One of the fairy tales that speak of a third possibility for men, a third mode, is a story called “Iron John” or “Iron Hans.” Though it was first set down by the Grimm brothers around 1820, this story could be ten or twenty thousand years old.
As the story starts, we find out that something strange has been happening in a remote area of the forest near the king’s castle.
When hunters go into this area, they disappear and never come back.
Twenty others go after the first group and do not come back. Intime, people begin to get the feeling that there’s something weird in that part of the forest, and they “don’t go there anymore.”
One day an unknown hunter shows up at the castle and says, “What can I do? Anything dangerous to do around here?” The King says: “Well, I could mention the forest, but there’s a problem. The people who go there don’t come back. The return rate is not good. “That’s just the sort of thing I like,” the young man says. So he goes into the forest and,interestingly, he goes there alone, taking only his dog. The young man and his dog wander about in the forest and they go past a pond. Suddenly a hand reaches up from the water, grabs the dog, and pulls it down.

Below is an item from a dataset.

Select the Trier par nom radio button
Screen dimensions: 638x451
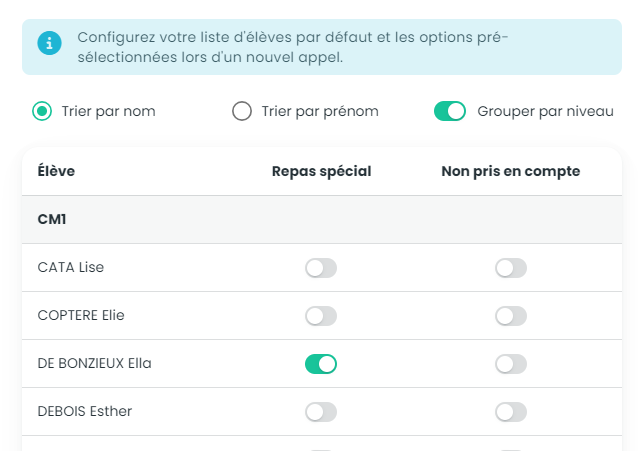pyautogui.click(x=42, y=111)

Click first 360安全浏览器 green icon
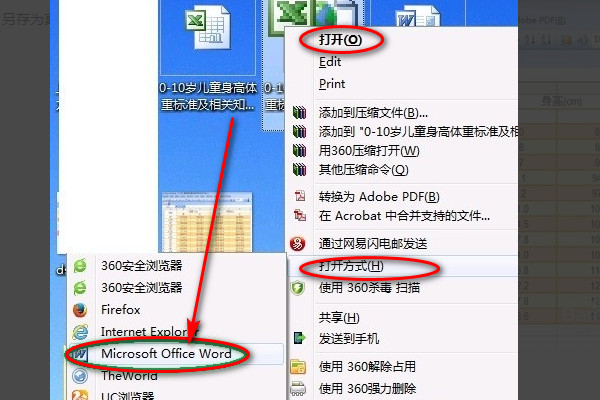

The young man doesn’t respond by becoming hysterical. He merely says, “This must be the place.”
Fond as he is of his dog and reluctant as he is to abandon him, the hunter goes back to the castle, rounds up three more men with buckets, and then comes back to the pond to bucket out the water. Anyone who’s ever tried it will quickly note that such bucketing is very slow work.
In time, what they find, lying on the bottom of the pond, is a large man covered with hair from head to foot. The hair is reddish – it looks a little like rusty iron. They take the man back to the castle, and imprison him. The King puts him in an iron cage in the courtyard, calls him “Iron John,” and gives the key into the keeping of the Queen.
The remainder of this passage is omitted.